Hier, la France a rendu hommage aux victimes de la déportation par les nazis. Il y avait là l’occasion d’afficher une volonté sans faille de défense des libertés et de la Démocratie. Devant les Monuments aux Morts et les lieux de mémoire, des rassemblements ont été organisés à l’initiative des élus locaux et des organisations patriotiques. On a malheureusement constaté, ici et là, l’absence des Insoumis à ce genre de manifestation. Cette absence de considération à l’égard de faits historiques qui ont marqué l’humanité de façon dramatique est condamnable. On a bien affaire à des personnes qui font peu de cas des valeurs de la République.

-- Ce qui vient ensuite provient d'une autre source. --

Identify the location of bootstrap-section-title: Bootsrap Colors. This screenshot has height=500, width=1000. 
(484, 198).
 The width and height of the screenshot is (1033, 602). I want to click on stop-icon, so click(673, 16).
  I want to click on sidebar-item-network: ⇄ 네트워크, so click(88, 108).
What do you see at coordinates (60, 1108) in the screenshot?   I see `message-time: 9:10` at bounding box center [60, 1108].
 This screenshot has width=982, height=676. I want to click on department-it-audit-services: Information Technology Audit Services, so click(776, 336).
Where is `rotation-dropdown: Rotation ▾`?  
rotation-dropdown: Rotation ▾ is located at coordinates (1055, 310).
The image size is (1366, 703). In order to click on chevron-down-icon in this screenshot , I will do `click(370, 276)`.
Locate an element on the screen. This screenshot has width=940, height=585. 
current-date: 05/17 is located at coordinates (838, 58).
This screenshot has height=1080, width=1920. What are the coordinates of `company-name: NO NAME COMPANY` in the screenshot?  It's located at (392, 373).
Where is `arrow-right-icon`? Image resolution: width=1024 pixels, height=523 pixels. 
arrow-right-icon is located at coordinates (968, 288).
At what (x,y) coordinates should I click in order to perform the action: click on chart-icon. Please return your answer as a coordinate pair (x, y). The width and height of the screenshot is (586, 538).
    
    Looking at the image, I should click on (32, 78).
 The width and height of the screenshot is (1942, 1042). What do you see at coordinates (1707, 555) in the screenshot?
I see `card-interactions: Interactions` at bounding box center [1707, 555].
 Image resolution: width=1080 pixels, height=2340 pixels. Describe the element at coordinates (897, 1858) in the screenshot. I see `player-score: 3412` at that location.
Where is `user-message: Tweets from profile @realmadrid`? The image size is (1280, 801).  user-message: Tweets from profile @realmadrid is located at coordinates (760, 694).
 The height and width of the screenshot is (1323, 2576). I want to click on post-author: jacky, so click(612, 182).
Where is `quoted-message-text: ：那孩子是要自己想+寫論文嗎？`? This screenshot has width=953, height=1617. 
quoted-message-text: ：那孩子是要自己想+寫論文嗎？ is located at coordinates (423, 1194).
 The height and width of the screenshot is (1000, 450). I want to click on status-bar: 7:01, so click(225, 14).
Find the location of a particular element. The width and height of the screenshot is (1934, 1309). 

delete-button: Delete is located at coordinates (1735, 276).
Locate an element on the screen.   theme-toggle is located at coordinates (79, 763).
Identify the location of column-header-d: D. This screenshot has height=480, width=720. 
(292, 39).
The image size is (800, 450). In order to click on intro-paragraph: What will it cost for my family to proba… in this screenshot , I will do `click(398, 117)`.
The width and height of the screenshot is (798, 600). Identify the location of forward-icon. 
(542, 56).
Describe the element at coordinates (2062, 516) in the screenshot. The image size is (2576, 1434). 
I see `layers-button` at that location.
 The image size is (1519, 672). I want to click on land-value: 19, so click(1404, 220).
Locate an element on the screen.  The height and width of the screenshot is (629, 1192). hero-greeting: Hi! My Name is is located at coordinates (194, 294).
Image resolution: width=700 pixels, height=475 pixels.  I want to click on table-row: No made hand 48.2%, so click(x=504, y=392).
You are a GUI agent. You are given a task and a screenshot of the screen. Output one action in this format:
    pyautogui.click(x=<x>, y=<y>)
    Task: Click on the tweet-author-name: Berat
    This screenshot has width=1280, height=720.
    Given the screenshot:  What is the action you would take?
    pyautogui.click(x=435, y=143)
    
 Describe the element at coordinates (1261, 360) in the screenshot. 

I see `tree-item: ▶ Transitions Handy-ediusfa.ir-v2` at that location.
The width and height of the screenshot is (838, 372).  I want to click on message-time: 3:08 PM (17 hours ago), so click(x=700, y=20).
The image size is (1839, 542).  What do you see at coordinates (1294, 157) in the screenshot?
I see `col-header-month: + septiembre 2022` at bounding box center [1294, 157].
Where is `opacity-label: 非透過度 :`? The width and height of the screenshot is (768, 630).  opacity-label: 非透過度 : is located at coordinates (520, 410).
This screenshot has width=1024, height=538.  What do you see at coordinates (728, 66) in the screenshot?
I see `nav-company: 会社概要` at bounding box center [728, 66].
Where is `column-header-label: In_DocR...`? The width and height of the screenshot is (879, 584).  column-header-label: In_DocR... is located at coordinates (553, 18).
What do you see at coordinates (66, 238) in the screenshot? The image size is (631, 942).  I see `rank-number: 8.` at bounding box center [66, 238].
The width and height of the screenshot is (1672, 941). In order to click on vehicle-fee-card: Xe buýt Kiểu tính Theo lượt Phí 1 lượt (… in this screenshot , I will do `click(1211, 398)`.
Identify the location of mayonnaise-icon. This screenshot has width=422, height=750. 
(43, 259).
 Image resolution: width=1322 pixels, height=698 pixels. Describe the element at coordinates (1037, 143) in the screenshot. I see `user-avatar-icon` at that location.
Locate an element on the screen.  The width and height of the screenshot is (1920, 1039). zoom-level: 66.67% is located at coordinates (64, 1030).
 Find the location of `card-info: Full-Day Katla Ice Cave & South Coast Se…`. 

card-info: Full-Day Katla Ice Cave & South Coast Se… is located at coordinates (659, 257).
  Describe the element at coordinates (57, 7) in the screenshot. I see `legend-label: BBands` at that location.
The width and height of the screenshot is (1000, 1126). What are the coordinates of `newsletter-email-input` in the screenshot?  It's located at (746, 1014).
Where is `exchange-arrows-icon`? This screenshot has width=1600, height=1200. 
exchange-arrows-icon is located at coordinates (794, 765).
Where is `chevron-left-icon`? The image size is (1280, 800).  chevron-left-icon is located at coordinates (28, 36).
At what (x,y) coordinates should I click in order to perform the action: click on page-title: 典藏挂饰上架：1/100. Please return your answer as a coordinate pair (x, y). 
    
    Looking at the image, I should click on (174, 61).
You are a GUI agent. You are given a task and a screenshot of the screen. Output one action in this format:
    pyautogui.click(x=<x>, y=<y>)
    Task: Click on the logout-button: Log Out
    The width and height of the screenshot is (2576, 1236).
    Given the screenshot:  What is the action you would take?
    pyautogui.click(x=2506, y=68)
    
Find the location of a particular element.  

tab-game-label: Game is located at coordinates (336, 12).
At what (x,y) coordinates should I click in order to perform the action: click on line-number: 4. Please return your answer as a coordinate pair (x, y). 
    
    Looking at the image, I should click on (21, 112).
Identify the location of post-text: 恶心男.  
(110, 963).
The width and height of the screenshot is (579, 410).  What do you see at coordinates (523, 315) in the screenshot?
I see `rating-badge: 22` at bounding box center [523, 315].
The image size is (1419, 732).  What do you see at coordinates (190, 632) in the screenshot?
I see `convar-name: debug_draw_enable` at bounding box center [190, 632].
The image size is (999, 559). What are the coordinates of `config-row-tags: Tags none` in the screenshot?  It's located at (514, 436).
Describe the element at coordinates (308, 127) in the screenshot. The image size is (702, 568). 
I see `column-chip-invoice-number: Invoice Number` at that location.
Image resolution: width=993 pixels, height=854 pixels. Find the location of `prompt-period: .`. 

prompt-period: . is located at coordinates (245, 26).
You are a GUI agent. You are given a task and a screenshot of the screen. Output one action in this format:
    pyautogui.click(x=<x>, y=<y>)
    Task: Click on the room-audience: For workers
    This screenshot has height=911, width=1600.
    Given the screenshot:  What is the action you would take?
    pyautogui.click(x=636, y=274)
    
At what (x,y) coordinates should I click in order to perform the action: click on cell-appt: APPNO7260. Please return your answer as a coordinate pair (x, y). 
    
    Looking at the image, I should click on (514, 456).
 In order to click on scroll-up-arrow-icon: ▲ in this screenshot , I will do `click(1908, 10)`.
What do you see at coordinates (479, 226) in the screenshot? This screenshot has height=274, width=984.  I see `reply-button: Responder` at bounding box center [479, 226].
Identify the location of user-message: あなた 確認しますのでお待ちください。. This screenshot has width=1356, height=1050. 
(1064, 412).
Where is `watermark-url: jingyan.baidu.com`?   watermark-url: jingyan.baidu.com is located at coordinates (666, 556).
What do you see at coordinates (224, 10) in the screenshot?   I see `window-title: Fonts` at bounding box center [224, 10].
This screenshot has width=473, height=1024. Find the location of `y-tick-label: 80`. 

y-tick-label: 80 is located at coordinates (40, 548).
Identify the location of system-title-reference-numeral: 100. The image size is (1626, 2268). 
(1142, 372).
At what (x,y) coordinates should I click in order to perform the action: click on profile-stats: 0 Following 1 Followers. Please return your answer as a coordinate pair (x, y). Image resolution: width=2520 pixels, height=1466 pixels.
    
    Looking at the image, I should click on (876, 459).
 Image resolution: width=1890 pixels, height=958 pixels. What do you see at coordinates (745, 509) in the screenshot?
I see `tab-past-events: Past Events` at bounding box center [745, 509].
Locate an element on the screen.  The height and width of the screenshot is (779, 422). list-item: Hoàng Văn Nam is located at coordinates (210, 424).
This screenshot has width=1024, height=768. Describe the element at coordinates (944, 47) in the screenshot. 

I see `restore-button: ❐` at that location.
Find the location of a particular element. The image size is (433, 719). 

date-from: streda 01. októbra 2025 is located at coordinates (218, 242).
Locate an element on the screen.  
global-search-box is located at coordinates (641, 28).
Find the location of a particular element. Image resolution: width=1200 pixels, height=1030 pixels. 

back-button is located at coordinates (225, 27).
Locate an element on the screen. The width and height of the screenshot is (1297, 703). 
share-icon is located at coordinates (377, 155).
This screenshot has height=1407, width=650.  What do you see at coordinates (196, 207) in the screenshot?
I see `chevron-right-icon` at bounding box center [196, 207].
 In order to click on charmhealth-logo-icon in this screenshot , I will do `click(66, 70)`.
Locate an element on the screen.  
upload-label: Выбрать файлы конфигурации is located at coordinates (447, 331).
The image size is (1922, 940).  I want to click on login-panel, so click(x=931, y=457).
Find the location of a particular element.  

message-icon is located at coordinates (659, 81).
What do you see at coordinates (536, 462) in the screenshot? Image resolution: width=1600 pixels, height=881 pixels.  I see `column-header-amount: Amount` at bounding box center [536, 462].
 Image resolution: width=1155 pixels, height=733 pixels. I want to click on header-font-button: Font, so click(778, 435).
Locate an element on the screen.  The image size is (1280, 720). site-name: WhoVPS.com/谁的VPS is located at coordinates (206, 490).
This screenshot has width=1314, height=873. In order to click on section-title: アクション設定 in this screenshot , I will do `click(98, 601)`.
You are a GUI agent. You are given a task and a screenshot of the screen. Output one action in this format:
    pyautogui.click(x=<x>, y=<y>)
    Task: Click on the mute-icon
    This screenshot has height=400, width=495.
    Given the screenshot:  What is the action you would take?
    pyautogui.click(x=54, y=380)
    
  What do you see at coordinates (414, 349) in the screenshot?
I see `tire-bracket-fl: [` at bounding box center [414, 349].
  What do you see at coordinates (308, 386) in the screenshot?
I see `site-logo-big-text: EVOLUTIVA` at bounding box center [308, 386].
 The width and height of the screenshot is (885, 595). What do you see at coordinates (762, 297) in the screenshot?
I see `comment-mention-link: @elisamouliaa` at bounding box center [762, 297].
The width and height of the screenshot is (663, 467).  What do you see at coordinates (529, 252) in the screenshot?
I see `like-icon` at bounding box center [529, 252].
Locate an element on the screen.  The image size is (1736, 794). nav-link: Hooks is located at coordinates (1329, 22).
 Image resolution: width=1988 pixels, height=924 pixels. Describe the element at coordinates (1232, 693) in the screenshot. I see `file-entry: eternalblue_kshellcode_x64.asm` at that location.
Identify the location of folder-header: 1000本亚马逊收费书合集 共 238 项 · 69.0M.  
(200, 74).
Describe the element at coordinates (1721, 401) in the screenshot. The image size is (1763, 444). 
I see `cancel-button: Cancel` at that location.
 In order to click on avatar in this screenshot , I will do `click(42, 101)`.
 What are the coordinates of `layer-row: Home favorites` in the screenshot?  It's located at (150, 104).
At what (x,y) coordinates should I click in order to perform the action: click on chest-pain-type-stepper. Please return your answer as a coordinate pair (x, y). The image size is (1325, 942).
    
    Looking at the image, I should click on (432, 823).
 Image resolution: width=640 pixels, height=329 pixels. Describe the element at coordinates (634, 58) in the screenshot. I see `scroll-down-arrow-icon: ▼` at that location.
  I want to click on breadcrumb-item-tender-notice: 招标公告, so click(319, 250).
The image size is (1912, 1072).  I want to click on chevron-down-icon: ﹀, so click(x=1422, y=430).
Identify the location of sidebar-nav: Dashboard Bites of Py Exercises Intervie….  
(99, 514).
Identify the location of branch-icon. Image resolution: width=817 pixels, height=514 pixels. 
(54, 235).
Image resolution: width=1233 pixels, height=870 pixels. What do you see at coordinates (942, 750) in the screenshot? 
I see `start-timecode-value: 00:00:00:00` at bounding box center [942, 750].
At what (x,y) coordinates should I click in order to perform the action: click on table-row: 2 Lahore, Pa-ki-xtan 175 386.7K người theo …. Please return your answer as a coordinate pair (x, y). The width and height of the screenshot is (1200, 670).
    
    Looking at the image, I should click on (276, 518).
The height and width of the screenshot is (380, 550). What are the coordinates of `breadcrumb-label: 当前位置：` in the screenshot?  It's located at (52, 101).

Si c’est cela la nouvelle France que nous propose la mélenchonie, nous n’en voulons pas.

jeudi 23 avril 2026

Un programme

La direction du Parti Socialiste a élaboré un projet de programme soumis à l’examen des membres du parti. Enfin, serait-on tenté de dire. Depuis huit ans et le congrès d’Aubervilliers en 2018 qui a confié à Olivier FAURE la responsabilité première du PS on attendait que l’on sorte de la critique des politiques mises en œuvre durant le quinquennat de François HOLLANDE pour proposer à nos concitoyens un programme d’action gouvernementale. Désormais, les militants socialistes vont discuter de ces propositions, vérifier leur faisabilité, les améliorer. Dans quelques semaines, le PS pourra proposer à des partenaires qui s’inscriront dans une démarche de rassemblement de la Gauche, l’élaboration d’un programme commun ou partagé.

« Vivre libres » est le titre provisoire de ce texte. La liberté est l’une des valeurs fondamentales de notre République. Elle doit être défendue avec acharnement et détermination. Elle ne doit pas être confondue avec le libéralisme, doctrine économique et politique portée par la Droite et l’extrême-droite et qui caractérise notamment la politique menée en France depuis 2017 avec l’avènement de la macronie.

Les propositions formulées dans le document, la méthode retenue démontrent à l’évidence que l’on ne s’inscrit pas dans une démarche incantatoire telle que celle pratiquée par les mélenchonistes. Dans la période traversée, marquée par toutes les incertitudes causées par un contexte international particulièrement inquiétant, il s’agit d’abord de rétablir un sentiment de confiance en l’avenir qui passe par une organisation apaisée de notre vie collective. Or, l’extrême-droite comme les Insoumis entretiennent une fracture sociale dommageable pour notre avenir. 

Parmi les sujets traités dans le projet de programme, celui de la retraite figure en premier. On connaît l’intérêt que portent les Français à ce dispositif de solidarité. Les sondages l’ont souligné lorsque la réforme a été décidée par le Gouvernement d’Elisabeth BORNE, avant d’être suspendue par Sébastien LECORNU à la demande des Socialistes. On ne peut cependant pas en rester là et le problème devra être traité dès le lendemain de l’élection présidentielle à venir. L’âge de départ à la retraite est évidemment une question qui fera débat. Le financement de ces retraites est tout aussi important, sinon plus. La situation démographique marquée par un vieillissement de la population est une donnée significative à prendre en considération. Les cotisations salariales et patronales ne sont pas suffisantes. Il faudra donc des ressources complémentaires qui ne pourront venir que du budget de l’Etat.

La justice fiscale fait également partie des propositions formulées. Les débats des mois écoulés ont permis de mieux connaître les inégalités qui perdurent dans les contributions des citoyens. La formule « de chacun selon ses moyens » est loin d’être la règle. Trop de détenteurs de revenus importants ne sont pas imposés à la hauteur de leurs ressources.

De nombreux autres sujets font, bien entendu, l’objet de propositions concrètes parmi lesquelles la protection de l’environnement, la solidarité ou l’éducation figurent en bonne place. Au total ce sont plus de 600 mesures qui sont avancées. La confrontation avec ce que proposeront les autres formations politiques permettra à nos concitoyens de faire leur choix. Les Socialistes et la Gauche sont au rendez-vous.